• **Your objective**: Return, word for word, the lines of the listing below from the one with "The image size is (1568, 749)." through the one with "Open the Action", and no other lines.

• **Data for this task**:
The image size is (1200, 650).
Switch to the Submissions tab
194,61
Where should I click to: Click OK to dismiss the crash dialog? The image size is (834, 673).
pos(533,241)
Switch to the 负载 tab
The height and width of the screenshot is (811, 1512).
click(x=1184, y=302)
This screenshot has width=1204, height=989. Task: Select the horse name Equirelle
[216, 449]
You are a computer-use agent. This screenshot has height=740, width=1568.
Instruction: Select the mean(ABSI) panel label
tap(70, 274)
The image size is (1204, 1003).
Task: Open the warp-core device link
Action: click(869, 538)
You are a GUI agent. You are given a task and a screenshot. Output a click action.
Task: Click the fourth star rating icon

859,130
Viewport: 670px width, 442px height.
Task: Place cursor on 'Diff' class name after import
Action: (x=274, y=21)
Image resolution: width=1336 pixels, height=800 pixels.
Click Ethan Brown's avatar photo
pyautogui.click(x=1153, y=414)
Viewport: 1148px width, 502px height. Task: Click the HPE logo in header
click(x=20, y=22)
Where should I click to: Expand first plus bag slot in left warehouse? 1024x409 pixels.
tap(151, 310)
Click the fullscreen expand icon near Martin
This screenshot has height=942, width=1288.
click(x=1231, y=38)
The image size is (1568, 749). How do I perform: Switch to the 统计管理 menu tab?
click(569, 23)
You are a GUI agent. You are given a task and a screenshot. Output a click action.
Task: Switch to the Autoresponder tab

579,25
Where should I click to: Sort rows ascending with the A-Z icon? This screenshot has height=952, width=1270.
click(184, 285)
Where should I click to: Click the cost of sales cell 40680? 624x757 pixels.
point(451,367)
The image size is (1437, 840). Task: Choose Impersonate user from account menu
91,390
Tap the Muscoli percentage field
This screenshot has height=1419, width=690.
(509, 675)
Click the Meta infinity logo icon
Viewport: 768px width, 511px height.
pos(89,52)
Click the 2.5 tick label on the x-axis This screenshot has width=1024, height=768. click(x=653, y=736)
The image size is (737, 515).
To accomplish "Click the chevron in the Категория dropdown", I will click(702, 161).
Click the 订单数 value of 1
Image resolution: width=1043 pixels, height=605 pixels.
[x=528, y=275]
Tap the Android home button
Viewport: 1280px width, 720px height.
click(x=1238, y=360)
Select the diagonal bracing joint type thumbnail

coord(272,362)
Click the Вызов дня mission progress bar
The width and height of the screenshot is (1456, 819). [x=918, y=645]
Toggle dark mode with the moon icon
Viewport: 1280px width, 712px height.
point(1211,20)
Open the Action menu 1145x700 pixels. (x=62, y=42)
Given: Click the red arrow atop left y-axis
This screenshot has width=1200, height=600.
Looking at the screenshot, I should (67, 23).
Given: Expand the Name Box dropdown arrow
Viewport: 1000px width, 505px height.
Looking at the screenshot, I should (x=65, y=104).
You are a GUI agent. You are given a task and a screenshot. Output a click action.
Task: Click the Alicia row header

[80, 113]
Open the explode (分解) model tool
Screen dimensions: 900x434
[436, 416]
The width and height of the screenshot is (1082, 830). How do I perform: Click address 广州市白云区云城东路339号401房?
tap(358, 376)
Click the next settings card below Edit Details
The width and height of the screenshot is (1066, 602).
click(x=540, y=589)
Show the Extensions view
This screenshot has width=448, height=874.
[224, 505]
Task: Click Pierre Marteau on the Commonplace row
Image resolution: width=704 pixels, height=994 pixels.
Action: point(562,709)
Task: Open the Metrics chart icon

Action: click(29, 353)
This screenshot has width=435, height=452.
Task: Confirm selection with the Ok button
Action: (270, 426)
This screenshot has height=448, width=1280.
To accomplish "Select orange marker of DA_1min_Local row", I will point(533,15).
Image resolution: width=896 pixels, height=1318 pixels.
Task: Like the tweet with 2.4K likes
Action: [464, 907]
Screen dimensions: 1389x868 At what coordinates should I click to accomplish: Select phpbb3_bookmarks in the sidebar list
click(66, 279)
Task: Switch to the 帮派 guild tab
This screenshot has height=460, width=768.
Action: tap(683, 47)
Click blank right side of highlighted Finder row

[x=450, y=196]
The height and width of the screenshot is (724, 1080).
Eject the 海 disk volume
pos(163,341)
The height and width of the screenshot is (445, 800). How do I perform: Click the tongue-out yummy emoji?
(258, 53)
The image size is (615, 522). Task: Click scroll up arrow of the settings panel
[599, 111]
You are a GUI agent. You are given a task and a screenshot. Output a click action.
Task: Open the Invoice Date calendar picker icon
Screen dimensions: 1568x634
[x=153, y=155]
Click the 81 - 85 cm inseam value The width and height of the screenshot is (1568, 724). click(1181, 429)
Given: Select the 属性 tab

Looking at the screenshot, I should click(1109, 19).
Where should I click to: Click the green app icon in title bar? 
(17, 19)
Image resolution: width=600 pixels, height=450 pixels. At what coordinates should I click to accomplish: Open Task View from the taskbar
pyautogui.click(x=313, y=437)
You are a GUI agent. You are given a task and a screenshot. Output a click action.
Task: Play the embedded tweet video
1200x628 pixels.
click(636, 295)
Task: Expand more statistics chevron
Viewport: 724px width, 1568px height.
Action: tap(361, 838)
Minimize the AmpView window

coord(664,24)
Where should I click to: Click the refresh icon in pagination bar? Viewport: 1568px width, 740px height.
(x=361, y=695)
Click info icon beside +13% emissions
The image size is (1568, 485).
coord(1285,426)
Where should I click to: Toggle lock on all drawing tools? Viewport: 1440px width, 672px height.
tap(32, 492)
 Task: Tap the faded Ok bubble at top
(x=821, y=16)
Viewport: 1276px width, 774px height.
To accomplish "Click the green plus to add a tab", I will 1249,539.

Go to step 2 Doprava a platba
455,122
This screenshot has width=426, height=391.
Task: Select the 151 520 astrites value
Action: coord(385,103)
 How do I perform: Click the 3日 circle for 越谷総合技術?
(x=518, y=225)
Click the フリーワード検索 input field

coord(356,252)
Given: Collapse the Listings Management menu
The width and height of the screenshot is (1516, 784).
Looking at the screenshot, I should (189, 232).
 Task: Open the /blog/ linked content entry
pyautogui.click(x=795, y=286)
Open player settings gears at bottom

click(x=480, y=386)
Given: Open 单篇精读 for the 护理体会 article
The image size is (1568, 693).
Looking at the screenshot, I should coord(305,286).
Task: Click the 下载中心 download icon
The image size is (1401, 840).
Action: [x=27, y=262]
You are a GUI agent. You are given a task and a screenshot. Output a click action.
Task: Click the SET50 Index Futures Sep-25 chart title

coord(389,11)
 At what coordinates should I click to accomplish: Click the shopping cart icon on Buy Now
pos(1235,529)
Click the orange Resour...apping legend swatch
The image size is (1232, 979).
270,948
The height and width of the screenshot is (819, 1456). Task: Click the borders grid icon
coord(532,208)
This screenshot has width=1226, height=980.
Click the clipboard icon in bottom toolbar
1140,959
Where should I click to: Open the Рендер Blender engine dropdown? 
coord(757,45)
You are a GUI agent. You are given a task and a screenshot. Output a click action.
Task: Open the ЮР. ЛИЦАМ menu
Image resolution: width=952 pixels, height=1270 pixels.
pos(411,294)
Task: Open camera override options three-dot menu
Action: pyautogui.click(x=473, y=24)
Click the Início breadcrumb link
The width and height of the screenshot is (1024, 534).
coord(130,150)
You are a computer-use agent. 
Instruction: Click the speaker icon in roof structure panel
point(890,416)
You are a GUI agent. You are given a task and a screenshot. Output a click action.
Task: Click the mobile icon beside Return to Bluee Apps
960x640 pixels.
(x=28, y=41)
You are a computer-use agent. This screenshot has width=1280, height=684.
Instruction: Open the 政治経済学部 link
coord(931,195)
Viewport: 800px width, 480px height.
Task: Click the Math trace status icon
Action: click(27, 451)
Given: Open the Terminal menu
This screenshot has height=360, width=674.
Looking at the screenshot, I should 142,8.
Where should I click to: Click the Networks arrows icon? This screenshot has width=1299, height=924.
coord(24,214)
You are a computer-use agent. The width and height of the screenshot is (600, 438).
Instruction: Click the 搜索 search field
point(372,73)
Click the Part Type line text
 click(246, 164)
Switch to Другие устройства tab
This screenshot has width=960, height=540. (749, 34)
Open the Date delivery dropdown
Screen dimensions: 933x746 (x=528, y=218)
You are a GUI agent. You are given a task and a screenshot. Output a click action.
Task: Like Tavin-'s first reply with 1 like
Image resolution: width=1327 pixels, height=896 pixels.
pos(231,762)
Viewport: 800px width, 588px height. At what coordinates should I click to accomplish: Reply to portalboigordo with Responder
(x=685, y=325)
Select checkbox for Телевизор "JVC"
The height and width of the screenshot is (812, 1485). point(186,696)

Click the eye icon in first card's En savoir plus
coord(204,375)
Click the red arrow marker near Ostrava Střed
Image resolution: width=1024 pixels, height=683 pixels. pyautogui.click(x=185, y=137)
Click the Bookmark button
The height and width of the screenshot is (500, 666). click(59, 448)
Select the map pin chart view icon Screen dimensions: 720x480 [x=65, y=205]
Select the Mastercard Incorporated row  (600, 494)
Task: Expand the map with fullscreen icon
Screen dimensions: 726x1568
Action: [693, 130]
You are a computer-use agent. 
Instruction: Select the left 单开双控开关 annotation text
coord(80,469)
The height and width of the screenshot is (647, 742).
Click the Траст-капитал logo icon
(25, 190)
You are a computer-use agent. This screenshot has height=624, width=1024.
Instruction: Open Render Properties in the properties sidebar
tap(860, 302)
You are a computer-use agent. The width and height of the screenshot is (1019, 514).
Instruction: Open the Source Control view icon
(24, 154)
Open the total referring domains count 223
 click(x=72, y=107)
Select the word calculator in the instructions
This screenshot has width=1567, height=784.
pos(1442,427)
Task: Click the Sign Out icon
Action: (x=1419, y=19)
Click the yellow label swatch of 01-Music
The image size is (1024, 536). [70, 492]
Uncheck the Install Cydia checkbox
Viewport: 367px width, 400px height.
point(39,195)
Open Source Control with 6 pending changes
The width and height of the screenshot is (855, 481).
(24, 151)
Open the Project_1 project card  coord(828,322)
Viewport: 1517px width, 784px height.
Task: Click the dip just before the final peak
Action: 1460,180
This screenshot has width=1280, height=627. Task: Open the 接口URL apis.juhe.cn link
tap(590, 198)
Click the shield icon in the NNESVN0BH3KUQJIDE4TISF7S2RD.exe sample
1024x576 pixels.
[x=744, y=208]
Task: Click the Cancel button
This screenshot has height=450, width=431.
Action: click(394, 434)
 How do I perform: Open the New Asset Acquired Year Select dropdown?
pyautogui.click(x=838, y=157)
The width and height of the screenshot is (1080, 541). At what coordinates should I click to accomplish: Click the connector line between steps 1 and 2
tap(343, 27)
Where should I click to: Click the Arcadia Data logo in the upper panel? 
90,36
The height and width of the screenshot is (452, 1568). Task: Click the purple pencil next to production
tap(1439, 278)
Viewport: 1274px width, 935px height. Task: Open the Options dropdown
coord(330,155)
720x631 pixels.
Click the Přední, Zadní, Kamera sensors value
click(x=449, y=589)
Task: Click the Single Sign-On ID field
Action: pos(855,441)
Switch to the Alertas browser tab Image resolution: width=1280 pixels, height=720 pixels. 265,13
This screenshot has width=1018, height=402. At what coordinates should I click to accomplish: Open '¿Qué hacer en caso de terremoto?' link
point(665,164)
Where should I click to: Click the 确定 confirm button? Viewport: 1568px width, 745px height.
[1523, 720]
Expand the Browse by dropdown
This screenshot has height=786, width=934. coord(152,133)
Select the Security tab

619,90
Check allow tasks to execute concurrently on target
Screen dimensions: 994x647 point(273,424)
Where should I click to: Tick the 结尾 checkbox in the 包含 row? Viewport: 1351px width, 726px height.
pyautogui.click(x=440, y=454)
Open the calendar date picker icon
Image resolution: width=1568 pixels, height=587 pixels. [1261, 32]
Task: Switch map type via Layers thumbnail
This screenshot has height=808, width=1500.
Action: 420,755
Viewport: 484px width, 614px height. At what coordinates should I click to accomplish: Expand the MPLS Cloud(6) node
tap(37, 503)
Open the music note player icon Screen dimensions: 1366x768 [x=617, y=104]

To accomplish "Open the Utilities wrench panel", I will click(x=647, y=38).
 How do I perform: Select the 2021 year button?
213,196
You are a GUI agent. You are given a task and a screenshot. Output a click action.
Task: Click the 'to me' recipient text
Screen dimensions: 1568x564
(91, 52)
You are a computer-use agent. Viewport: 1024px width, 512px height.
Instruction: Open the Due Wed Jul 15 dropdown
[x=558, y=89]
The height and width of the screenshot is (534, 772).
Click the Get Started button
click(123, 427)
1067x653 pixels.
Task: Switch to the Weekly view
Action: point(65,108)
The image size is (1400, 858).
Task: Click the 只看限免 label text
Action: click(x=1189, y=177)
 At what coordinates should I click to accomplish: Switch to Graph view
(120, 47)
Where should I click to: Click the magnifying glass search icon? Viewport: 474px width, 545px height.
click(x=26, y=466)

• **The answer**:
The image size is (1568, 749). How do I perform: Switch to the 统计管理 menu tab?
click(569, 23)
You are a GUI agent. You are given a task and a screenshot. Output a click action.
Task: Switch to the Autoresponder tab

579,25
Where should I click to: Sort rows ascending with the A-Z icon? This screenshot has height=952, width=1270.
click(184, 285)
Where should I click to: Click the cost of sales cell 40680? 624x757 pixels.
point(451,367)
The image size is (1437, 840). Task: Choose Impersonate user from account menu
91,390
Tap the Muscoli percentage field
This screenshot has height=1419, width=690.
(509, 675)
Click the Meta infinity logo icon
Viewport: 768px width, 511px height.
pos(89,52)
Click the 2.5 tick label on the x-axis This screenshot has width=1024, height=768. click(x=653, y=736)
The image size is (737, 515).
To accomplish "Click the chevron in the Категория dropdown", I will click(702, 161).
Click the 订单数 value of 1
Image resolution: width=1043 pixels, height=605 pixels.
[x=528, y=275]
Tap the Android home button
Viewport: 1280px width, 720px height.
click(x=1238, y=360)
Select the diagonal bracing joint type thumbnail

coord(272,362)
Click the Вызов дня mission progress bar
The width and height of the screenshot is (1456, 819). [x=918, y=645]
Toggle dark mode with the moon icon
Viewport: 1280px width, 712px height.
point(1211,20)
Open the Action menu 1145x700 pixels. (x=62, y=42)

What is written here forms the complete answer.